Maria Carmen Collado
PhD e pesquisadora do Centro Espanhol de Pesquisa Nacional
O que muda com essa descoberta?
Nosso estudo concentrou-se na grande biodiversidade microbiana em amostras de
leite para mostrar que essa comunidade de bactérias era diferente daquelas
encontradas na pele, intestino, vagina ou boca porque tem-se sugerido que são
contaminantes e não habitantes do leite. A origem desses micróbios, no entanto,
permanece desconhecida, e a pesquisa sobre isso continua ocorrendo. Nosso estudo
fornece pela primeira vez a descrição dos micróbios do primeiro leite (colostro) e como
essas populações microbianas são influenciadas por diferentes variáveis que tem um
impacto na colonização infantil e na maturação do sistema imunológico. Nós
esperamos que nosso estudo permita novas aplicações nos campos da medicina e da
nutrição personalizada.
As bactérias estão no colostro ou no leite materno?
O colostro é um dos primeiros fluidos produzidos pelas mães e é considerado o
primeiro alimento para bebês recém-nascidos. O colostro contém um grande número
de anticorpos chamados de "imunoglobulinas A" que protegem as membranas
mucosas da garganta, dos pulmões e dos intestinos dos recém-nascidos e também
contêm um amplo espectro de micróbios que sustentam a colonização microbiana
inicial. Então, esse colostro é necessário para um estabelecimento microbiano preciso
e o desenvolvimento da imunidade. Os micróbios foram encontrados no colostro,
indicando que essas bactérias não são uma contaminação; e também foram
encontrados nos leites maternos de um e de seis meses de amamentação. Nós
esterilizamos a superfície da mama e analisamos o leite materno após desperdiçadas
as primeiras gotas de leite para evitar contaminação.

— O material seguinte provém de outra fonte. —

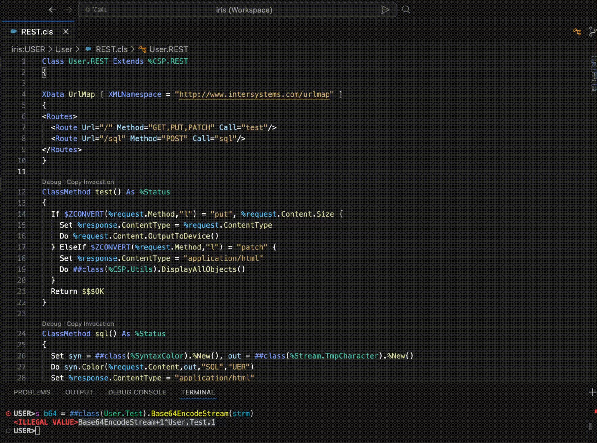The width and height of the screenshot is (597, 443).
Task: Switch to the PROBLEMS panel tab
Action: [32, 392]
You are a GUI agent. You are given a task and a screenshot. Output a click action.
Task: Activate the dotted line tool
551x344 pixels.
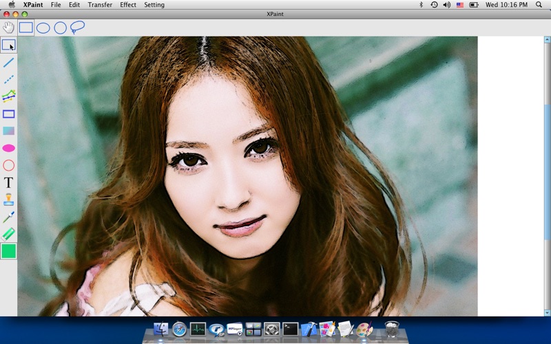(x=8, y=80)
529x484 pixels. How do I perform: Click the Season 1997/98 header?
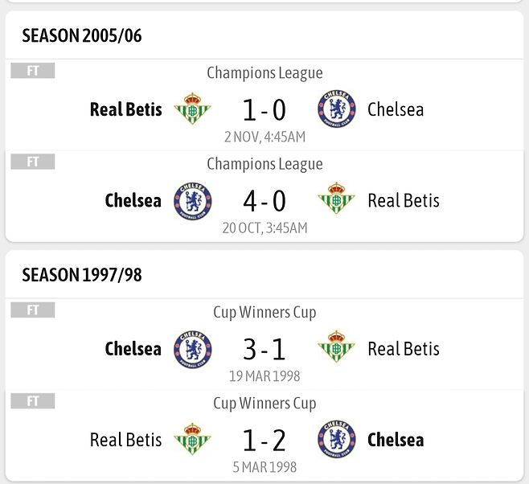pyautogui.click(x=82, y=275)
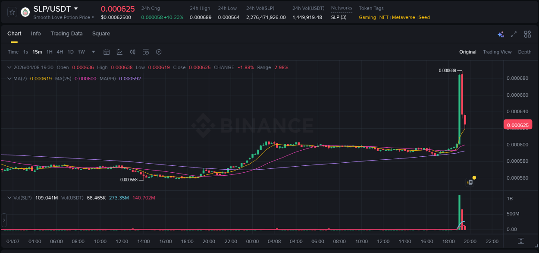The height and width of the screenshot is (253, 539).
Task: Select the 1W timeframe interval
Action: [81, 51]
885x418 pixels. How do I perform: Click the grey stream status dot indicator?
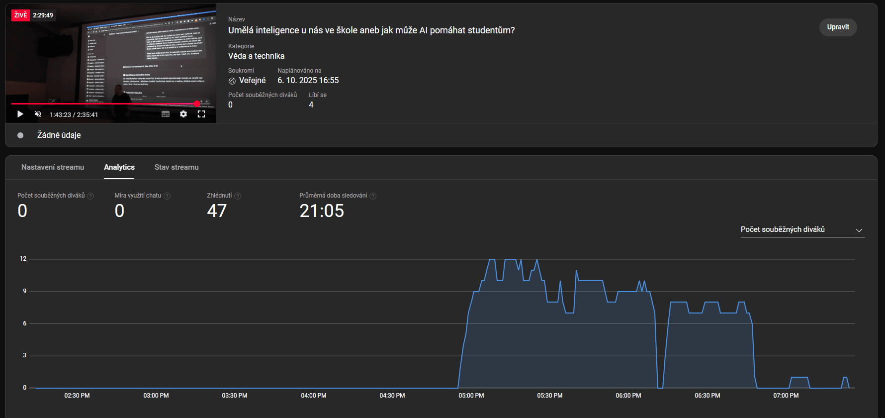pyautogui.click(x=20, y=135)
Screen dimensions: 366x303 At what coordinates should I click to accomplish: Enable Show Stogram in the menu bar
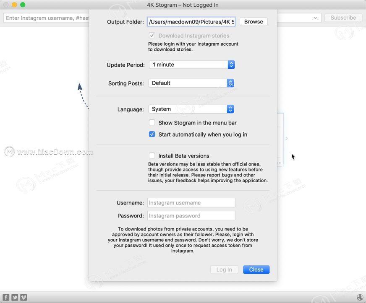tap(152, 123)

Que variáveis influenciam na riqueza microbiana do leite materno?
Não está claro quais são as variáveis que influenciam a diversidade microbiana do leite
materno. Nós descobrimos que o tempo de lactação, o peso e o Índice de Massa
Corpórea (IMC) da mãe, assim como o ganho de peso durante a gravidez, tiveram um
impacto significativo. E observamos que o tipo de parto teve um importante impacto
já que encontramos diferenças entre os partos vaginal e cesariano.
Por que vocês dizem que as bactérias descobertas no leite materno são importantes
para o sistema imunológico? Por que não para o metabolismo também?
Porque uma adequada colonização microbiana dirige o desenvolvimento e
amadurecimento precisos de um sistema imunológico. Sabe-se que micróbios são
necessários para formar o sistema imunológico durante a infância e quando ocorre
algum problema o sistema imunológico é alterado aumentando o risco de doenças
relacionadas à imunidade. A maior taxa de doenças relacionadas à imunidade em
bebês alimentados com leite em pó apoia este ponto de vista. Mas é claro que é
possível que as bactérias do leite desempenhem ambas as funções, também ajudando
a digerir alguns nutrientes e fazendo deles prontamente disponíveis para as crianças.
Atualmente estamos trabalhando para desvendar isso.